RE: The Resurrection
February 10, 2025 at 4:31 pm
(This post was last modified: February 10, 2025 at 4:33 pm by Angrboda.)
(February 10, 2025 at 4:21 pm)Alan V Wrote:(February 9, 2025 at 7:03 pm)Belacqua Wrote: Empiricists describe what they see, and they know that the evidence of the senses is far from reliable. So to get to anything like science or useful engineering, "what they see" must be analyzed and interpreted through logical and theoretical frameworks.
If you say simply that they describe what they see, and this is knowledge, you're still doing the circular logic bit. Empiricists hold that knowledge BEGINS in the evidence of the senses but if it stopped there it wouldn't be knowledge.
As a well-known philosopher said, "Nothing in the mind that was not first in the senses." So what you're arguing here, that empiricism is the best way of knowing, is a philosophical argument. You are doing philosophy.

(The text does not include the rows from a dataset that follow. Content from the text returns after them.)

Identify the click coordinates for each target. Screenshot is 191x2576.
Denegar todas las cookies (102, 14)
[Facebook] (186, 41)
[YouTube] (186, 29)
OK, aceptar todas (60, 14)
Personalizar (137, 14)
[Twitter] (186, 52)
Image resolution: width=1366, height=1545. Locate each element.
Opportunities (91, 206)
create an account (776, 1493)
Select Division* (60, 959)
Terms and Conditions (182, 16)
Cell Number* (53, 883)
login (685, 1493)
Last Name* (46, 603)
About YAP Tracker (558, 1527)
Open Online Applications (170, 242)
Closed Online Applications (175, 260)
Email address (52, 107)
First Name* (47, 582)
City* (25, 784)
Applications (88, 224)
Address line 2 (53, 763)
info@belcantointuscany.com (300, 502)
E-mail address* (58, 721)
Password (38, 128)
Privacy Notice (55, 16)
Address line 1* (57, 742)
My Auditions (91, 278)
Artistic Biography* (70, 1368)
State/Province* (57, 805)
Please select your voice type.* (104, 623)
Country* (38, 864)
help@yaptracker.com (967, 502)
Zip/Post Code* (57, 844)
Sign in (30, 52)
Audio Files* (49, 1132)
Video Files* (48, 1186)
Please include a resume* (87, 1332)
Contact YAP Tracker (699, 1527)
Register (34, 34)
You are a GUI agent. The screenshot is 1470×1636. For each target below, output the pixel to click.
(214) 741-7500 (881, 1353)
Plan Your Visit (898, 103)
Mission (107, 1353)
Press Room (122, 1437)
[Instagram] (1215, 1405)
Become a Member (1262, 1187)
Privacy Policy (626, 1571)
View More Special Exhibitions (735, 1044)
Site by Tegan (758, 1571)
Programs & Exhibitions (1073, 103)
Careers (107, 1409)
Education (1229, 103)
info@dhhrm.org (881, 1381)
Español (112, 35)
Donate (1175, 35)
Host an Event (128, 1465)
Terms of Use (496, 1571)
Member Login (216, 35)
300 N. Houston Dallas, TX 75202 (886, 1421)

Actually what I was doing was pointing out that empiricism isn't circular since it is grounded in observation. "I am sitting in my basement" is a fact (right now). That is a kind of knowledge all by itself, philosophy aside. So no, I was not doing philosophy when I made my statement of fact.
It is taken for granted that we simultaneously interpret as we observe. That is how Descartes decided that the pituitary gland was the seat of the soul. He was certainly doing philosophy, but without enough information. Interpreting is not the basis of empiricism, observation is, whether we interpret it or not -- or make sense of it or not as I said above.
Grounded in observation is worth nothing unless empiricism is entirely grounded in observation. Beliefs about what is or isn't knowledge are philosophical by their very nature. You could be sitting in your basement, or you could be hallucinating, or you could be dreaming. Observation by itself isn't knowledge except in the most colloquial sense of the word. It's not even information. True and false perceptions may appear to consciousness to be the same, so the act of perception doesn't become knowledge all by itself. You seem to be of the opinion that there's some bright line between having an opinion about observation and "doing philosophy." There isn't. They are just different forms of the same thing. And the former is typically just an inferior version of the latter.